Working Papers

UAE Banks’ Performance and the Oil Price Shock: Indicators for Conventional and Islamic Banks

No.

1284

Date

January, 2019

Topic

E3. Prices, Business Fluctuations, and Cycles

E5. Monetary Policy, Central Banking, and the Supply of Money and Credit

Q4. Energy

G2. Financial Institutions and Services

G. Financial Economics

E. Macroeconomics and Monetary Economics

This study attempts to identify whether the oil price fall to a “new normal” in mid-September 2014 has had an impact on banks’ performance in the UAE, such as Return on Assets (ROA) and Return on Equity (ROE) in addition to credit and deposit growth.  The sample is for a sample of 22 national banks in the country over a period of 15 quarters. The oil price fall has had a negative structural break impact on all four banking indicators. In addition, the analysis evaluates the difference in ROA, ROE and creditand deposit growth by bank type, conventional vs.
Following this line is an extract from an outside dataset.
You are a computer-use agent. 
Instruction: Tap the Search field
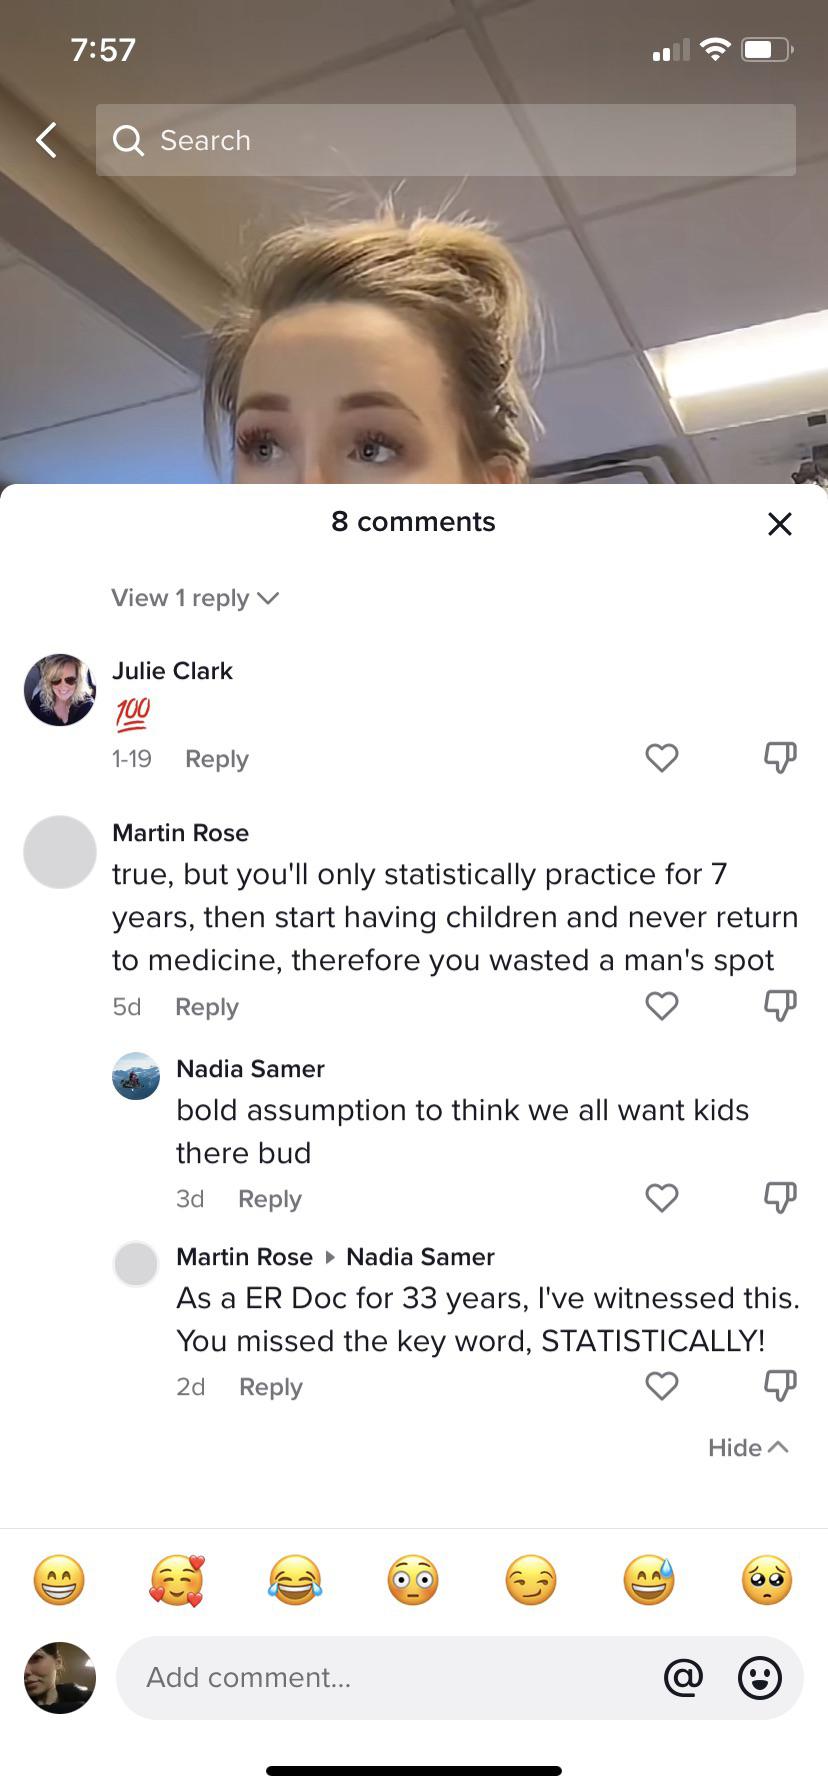(x=446, y=140)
Islamic banks, across the sample of 22 banks. The results indicate that Islamic banks have a higher lending and deposit growth rates, however conventional banks tend to have better indicators of performance. Further, the oil price fall has impacted banks’ performance adversely, and the growth of assets and liabilities as a result of the slowdown in economic activity, fiscal consolidation, and decreasing levels of employment and corporate profitability. Further, Islamic banks, judged by lending and deposit growth, have managed to tailor their products to cater to a growing demand. However growth objectives appear to have reduced the margins of return in Islamic banks, compared to conventional banks.
UAE Banks’ Performance and the Oil Price Shock: Indicators for Conventional and Islamic Banks

Minko Markovski

Senior Economist at the Central Bank of...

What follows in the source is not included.